Stored entries
%%

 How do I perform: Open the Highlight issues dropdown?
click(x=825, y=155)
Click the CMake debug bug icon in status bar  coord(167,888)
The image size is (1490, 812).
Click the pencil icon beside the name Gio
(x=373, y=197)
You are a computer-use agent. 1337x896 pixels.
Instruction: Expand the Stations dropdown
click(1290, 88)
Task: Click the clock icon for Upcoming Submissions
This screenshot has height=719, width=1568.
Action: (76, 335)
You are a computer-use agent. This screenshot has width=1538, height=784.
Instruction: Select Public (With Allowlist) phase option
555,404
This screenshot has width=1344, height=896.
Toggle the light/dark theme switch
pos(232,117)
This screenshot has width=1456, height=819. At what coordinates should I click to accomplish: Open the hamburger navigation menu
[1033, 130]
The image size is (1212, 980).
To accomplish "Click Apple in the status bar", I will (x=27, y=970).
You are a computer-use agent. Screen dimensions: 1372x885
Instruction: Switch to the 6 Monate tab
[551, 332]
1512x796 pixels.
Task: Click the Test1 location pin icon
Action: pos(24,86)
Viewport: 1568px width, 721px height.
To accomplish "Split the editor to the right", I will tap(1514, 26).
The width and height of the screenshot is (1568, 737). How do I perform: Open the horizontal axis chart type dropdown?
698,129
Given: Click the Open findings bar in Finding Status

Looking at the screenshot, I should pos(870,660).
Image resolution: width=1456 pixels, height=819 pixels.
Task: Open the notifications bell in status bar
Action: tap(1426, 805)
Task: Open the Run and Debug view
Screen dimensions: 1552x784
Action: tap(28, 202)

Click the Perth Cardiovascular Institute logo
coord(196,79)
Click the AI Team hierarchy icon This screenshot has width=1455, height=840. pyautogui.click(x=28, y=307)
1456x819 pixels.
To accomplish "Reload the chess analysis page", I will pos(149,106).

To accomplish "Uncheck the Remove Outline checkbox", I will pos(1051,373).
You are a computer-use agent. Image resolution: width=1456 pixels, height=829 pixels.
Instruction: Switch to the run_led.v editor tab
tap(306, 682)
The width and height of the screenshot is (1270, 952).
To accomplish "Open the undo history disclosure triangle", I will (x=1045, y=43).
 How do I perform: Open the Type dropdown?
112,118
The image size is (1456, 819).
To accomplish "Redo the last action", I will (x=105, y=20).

%%

Could you retype exactly the lines above from the one containing "The image size is (1490, 812)." through the last line of the records, both included, and nothing else?

The image size is (1490, 812).
Click the pencil icon beside the name Gio
(x=373, y=197)
You are a computer-use agent. 1337x896 pixels.
Instruction: Expand the Stations dropdown
click(1290, 88)
Task: Click the clock icon for Upcoming Submissions
This screenshot has height=719, width=1568.
Action: (76, 335)
You are a computer-use agent. This screenshot has width=1538, height=784.
Instruction: Select Public (With Allowlist) phase option
555,404
This screenshot has width=1344, height=896.
Toggle the light/dark theme switch
pos(232,117)
This screenshot has width=1456, height=819. At what coordinates should I click to accomplish: Open the hamburger navigation menu
[1033, 130]
The image size is (1212, 980).
To accomplish "Click Apple in the status bar", I will (x=27, y=970).
You are a computer-use agent. Screen dimensions: 1372x885
Instruction: Switch to the 6 Monate tab
[551, 332]
1512x796 pixels.
Task: Click the Test1 location pin icon
Action: pos(24,86)
Viewport: 1568px width, 721px height.
To accomplish "Split the editor to the right", I will tap(1514, 26).
The width and height of the screenshot is (1568, 737). How do I perform: Open the horizontal axis chart type dropdown?
698,129
Given: Click the Open findings bar in Finding Status

Looking at the screenshot, I should pos(870,660).
Image resolution: width=1456 pixels, height=819 pixels.
Task: Open the notifications bell in status bar
Action: tap(1426, 805)
Task: Open the Run and Debug view
Screen dimensions: 1552x784
Action: tap(28, 202)

Click the Perth Cardiovascular Institute logo
coord(196,79)
Click the AI Team hierarchy icon This screenshot has width=1455, height=840. pyautogui.click(x=28, y=307)
1456x819 pixels.
To accomplish "Reload the chess analysis page", I will pos(149,106).

To accomplish "Uncheck the Remove Outline checkbox", I will pos(1051,373).
You are a computer-use agent. Image resolution: width=1456 pixels, height=829 pixels.
Instruction: Switch to the run_led.v editor tab
tap(306, 682)
The width and height of the screenshot is (1270, 952).
To accomplish "Open the undo history disclosure triangle", I will (x=1045, y=43).
 How do I perform: Open the Type dropdown?
112,118
The image size is (1456, 819).
To accomplish "Redo the last action", I will (x=105, y=20).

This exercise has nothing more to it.